The Computability of the Mind
Another common misconception is that the feasibility of Mind Uploading is based upon the notion that the brain is a computer or operates like a computer. The worst version of this misinterpretation that I’ve come across is that proponents and supporters of Mind Uploading are claiming that the mind is similar in operation current and conventional paradigms of computer.
Before I elaborate why this is wrong, I’d like to point out a particularly harmful sentiment that can result from this notion. It makes the concept of Mind Uploading seem dehumanizing, because conventional computers don’t display anything like intelligence or emotion. This makes people conflate the possible behaviors of future computers with the behaviors of current computers. Obviously computers don’t feel happiness or love, and so to say that the brain is like a computer is a farcical claim.

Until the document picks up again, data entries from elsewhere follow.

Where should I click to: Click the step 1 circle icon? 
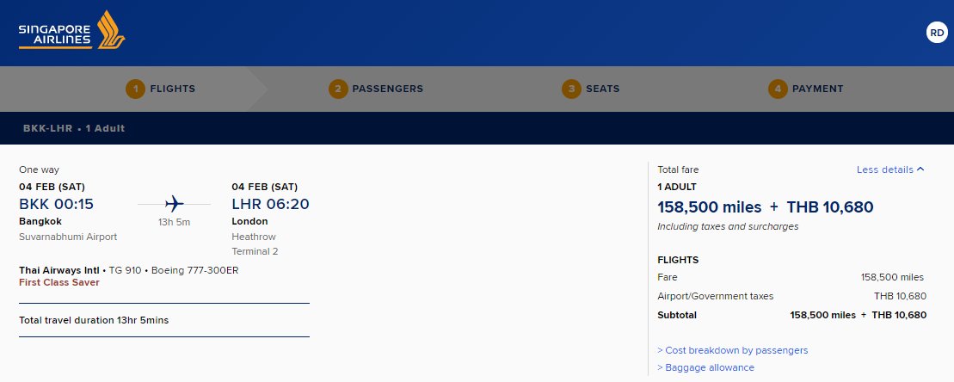(136, 89)
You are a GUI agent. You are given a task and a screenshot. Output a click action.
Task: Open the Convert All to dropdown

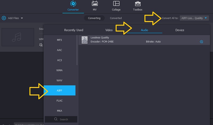pyautogui.click(x=194, y=18)
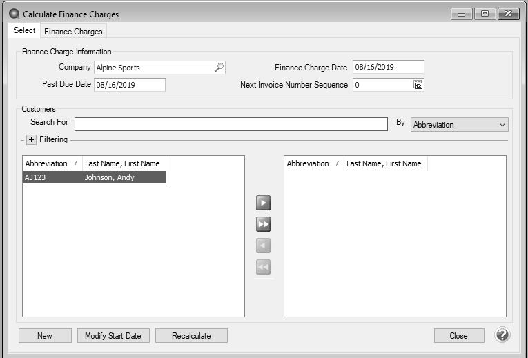Expand the Filtering section

31,140
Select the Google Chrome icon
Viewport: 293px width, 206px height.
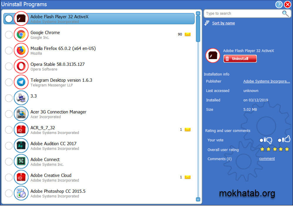21,34
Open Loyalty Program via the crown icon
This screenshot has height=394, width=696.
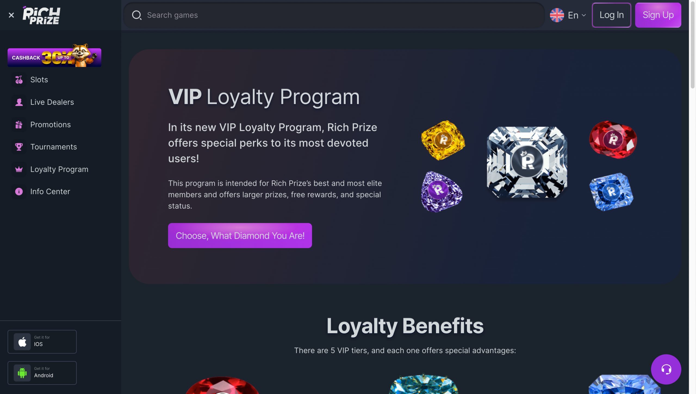click(18, 169)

Machines don’t have to be as simple or as un-adaptable and invariant as the are today. The universe itself is a machine. In other words, either everything is a machine or nothing is.
This misunderstanding also makes people think that advocates and supporters of Mind Uploading are claiming that the mind is reducible to basic or simple autonomous operations, like cogs in a machine, which constitutes for many people a seeming affront to our privileged place in the universe as humans, in general, and to our culturally ingrained notions of human dignity being inextricably tied to physical irreducibility, in particular. The intuitive notions of human dignity and the ontologically privileged nature of humanity have yet to catch up with physicalism and scientific materialism (a.k.a. metaphysical naturalism). It is not the proponents of Mind Uploading that are raising these claims, but science itself – and for hundreds of years, I might add. Man’s privileged and physically irreducible ontological status has become more and more undermined throughout history since at least as far back as the Darwin’s theory of Evolution, which brought the notion of the past and future phenotypic evolution of humanity into scientific plausibility for the first time.

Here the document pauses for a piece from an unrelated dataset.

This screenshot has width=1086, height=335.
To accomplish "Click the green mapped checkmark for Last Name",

It is also seemingly disenfranchising to many people, in that notions of human free will and autonomy seem to be challenged by physical reductionism and determinism – perhaps because many people’s notions of free will are still associated with a non-physical, untouchably metaphysical human soul (i.e., mind-body dualism) which lies outside the purview of physical causality. To compare the brain to a “mindless machine” is still for many people disenfranchising to the extent that it questions the legitimacy of their metaphysically tied notions of free will.
Just because the sheer audacity of experience and the raucous beauty of feeling is ultimately reducible to physical and procedural operations (I hesitate to use the word “mechanisms” for its likewise misconnotative conceptual associations) does not take away from it. If it were the result of some untouchable metaphysical property, a sentiment that mind-body-dualism promulgated for quite some time, then there would be no way for us to understand it, to really appreciate it, and to change it (e.g., improve upon it) in any way. Physicalism and scientific materialism are needed if we are to ever see how it is done and to ever hope to change it for the better. Figuring out how things work is one of Man’s highest merits – and there is no reason Man’s urge to discover and determine the underlying causes of the world should not apply to his own self as well.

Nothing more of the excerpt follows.